Task prompt: Print every line of the material below without changing a thing.

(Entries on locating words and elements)
*-*-*

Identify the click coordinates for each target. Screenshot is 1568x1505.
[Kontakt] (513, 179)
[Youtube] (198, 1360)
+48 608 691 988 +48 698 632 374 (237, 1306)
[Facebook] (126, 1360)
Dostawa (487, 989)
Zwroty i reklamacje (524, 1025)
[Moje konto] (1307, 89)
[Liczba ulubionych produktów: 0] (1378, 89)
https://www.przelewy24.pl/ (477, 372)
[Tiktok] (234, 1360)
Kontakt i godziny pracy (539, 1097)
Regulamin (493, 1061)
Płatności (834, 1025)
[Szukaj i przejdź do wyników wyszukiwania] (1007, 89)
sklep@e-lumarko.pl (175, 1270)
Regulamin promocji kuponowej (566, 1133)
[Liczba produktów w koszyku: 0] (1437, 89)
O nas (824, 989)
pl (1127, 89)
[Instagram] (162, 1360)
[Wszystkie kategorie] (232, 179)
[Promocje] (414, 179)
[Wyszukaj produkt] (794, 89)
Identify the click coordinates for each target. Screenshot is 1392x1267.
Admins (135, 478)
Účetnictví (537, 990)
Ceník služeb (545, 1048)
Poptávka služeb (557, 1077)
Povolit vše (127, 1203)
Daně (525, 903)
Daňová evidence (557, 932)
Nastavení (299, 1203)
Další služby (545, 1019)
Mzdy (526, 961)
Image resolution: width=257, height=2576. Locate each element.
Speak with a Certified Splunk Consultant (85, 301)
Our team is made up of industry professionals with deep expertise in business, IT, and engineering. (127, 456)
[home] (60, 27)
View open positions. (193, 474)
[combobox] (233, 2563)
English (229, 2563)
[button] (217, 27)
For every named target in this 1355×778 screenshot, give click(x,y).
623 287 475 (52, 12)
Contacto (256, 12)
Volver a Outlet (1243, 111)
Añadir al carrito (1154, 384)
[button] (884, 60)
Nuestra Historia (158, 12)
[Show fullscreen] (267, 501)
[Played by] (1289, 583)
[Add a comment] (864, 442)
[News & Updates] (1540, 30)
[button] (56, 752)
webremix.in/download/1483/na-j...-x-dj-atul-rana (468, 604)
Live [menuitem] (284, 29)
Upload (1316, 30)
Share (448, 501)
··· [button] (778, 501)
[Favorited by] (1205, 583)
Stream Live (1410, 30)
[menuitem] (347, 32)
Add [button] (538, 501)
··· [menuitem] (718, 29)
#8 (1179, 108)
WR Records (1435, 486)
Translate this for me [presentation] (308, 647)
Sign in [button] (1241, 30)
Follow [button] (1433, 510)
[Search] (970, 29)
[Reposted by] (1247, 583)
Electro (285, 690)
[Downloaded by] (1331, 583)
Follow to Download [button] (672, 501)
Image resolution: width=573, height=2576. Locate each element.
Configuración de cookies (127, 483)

*-*-*

Response to this task:
Identify the click coordinates for each target. Screenshot is 1568x1505.
[Kontakt] (513, 179)
[Youtube] (198, 1360)
+48 608 691 988 +48 698 632 374 (237, 1306)
[Facebook] (126, 1360)
Dostawa (487, 989)
Zwroty i reklamacje (524, 1025)
[Moje konto] (1307, 89)
[Liczba ulubionych produktów: 0] (1378, 89)
https://www.przelewy24.pl/ (477, 372)
[Tiktok] (234, 1360)
Kontakt i godziny pracy (539, 1097)
Regulamin (493, 1061)
Płatności (834, 1025)
[Szukaj i przejdź do wyników wyszukiwania] (1007, 89)
sklep@e-lumarko.pl (175, 1270)
Regulamin promocji kuponowej (566, 1133)
[Liczba produktów w koszyku: 0] (1437, 89)
O nas (824, 989)
pl (1127, 89)
[Instagram] (162, 1360)
[Wszystkie kategorie] (232, 179)
[Promocje] (414, 179)
[Wyszukaj produkt] (794, 89)
Identify the click coordinates for each target. Screenshot is 1392x1267.
Admins (135, 478)
Účetnictví (537, 990)
Ceník služeb (545, 1048)
Poptávka služeb (557, 1077)
Povolit vše (127, 1203)
Daně (525, 903)
Daňová evidence (557, 932)
Nastavení (299, 1203)
Další služby (545, 1019)
Mzdy (526, 961)
Image resolution: width=257, height=2576. Locate each element.
Speak with a Certified Splunk Consultant (85, 301)
Our team is made up of industry professionals with deep expertise in business, IT, and engineering. (127, 456)
[home] (60, 27)
View open positions. (193, 474)
[combobox] (233, 2563)
English (229, 2563)
[button] (217, 27)
For every named target in this 1355×778 screenshot, give click(x,y).
623 287 475 (52, 12)
Contacto (256, 12)
Volver a Outlet (1243, 111)
Añadir al carrito (1154, 384)
[button] (884, 60)
Nuestra Historia (158, 12)
[Show fullscreen] (267, 501)
[Played by] (1289, 583)
[Add a comment] (864, 442)
[News & Updates] (1540, 30)
[button] (56, 752)
webremix.in/download/1483/na-j...-x-dj-atul-rana (468, 604)
Live [menuitem] (284, 29)
Upload (1316, 30)
Share (448, 501)
··· [button] (778, 501)
[Favorited by] (1205, 583)
Stream Live (1410, 30)
[menuitem] (347, 32)
Add [button] (538, 501)
··· [menuitem] (718, 29)
#8 (1179, 108)
WR Records (1435, 486)
Translate this for me [presentation] (308, 647)
Sign in [button] (1241, 30)
Follow [button] (1433, 510)
[Search] (970, 29)
[Reposted by] (1247, 583)
Electro (285, 690)
[Downloaded by] (1331, 583)
Follow to Download [button] (672, 501)
Image resolution: width=573, height=2576. Locate each element.
Configuración de cookies (127, 483)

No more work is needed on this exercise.